In 2008 the orderbook stood at 60% of the global fleet. It generally takes 3 years for the orderbook to get delivered. We are at that point today. Today's orderbook is at 30% of the global fleet and newbuild financing is scarce. If global growth continues at its current pace, I think we'll have soaked up oversupply. Additionally, if liners have half a brain, they'll lay up a bunch of ships and let profitability return. Or, they can bleed themselves to death and let the market constrain supply, their choice. But, my guess is by end of 2012 several liners will be on or over the brink if rates haven't lifted by then. And, I'm not talking about CMA here...I'm talking about the smaller players. So, profitability may well return before it's CMA's time so to speak. That's my view.
Edge, my scenario is a long term possibility. This all comes down to charter rates and visibility. That is why I am in no hurry to invest. I do not think there will be a meaningful increase in pps unless there is the January increase from the tax loss getting back into the stock. Unless you see something different, this is a long term play, which is how i invest. I invested in some options in JPM when the financial markets got crushed in August. Since then the financial sector has gone down slighly more. However my options are for January 2013 and deep in the money calls and have in the grand scheme of things, I have had just minor pain. I think things will improve drastically but that is my outlook it could change. In my honest opinion this means everything gets better including the shipping sector and GSL. I think this is the ultimate outcome, however the risk is still there for CMA default, and that is what is making me pause, even more so than in 2009 when a potential defualt was even more imminent.

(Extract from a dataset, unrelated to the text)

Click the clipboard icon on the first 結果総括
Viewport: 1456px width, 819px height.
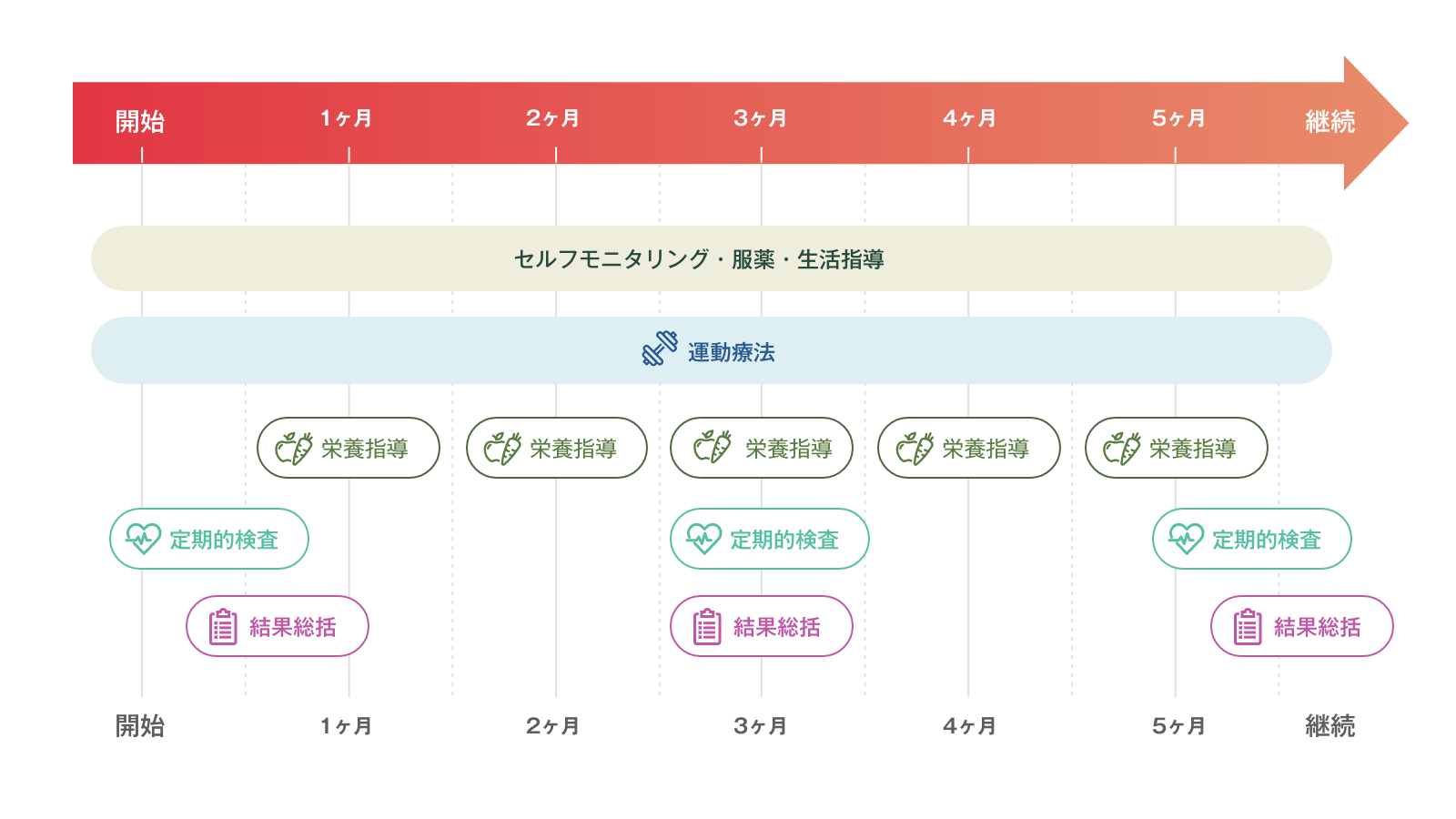coord(223,627)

To answer your question more directly, I would do both options you are referncing. Make a current calculation things get better, even though personally for me, I am going to wait another month or two, and then if judgement day comes, put another portion on GSL on that day.
If CMA were to go bankrupt, I am going to be a buyer on that day and wait and see what happens. I think the panic selling would be incredible and would be a great buying opportunity for two reasons. A. The best outcome is the charters are maintained. B. Even if charters are re-negotiated, I think GSL can muddle through and at the prices that an investor would purchase on that day, they could make a lot of money. The question is whether we get to that day or not. Who knows, a greedy part of me almost wants it to go bankrupt, but honestly I hope things get better in the industry and investor confidence can gradually be regained.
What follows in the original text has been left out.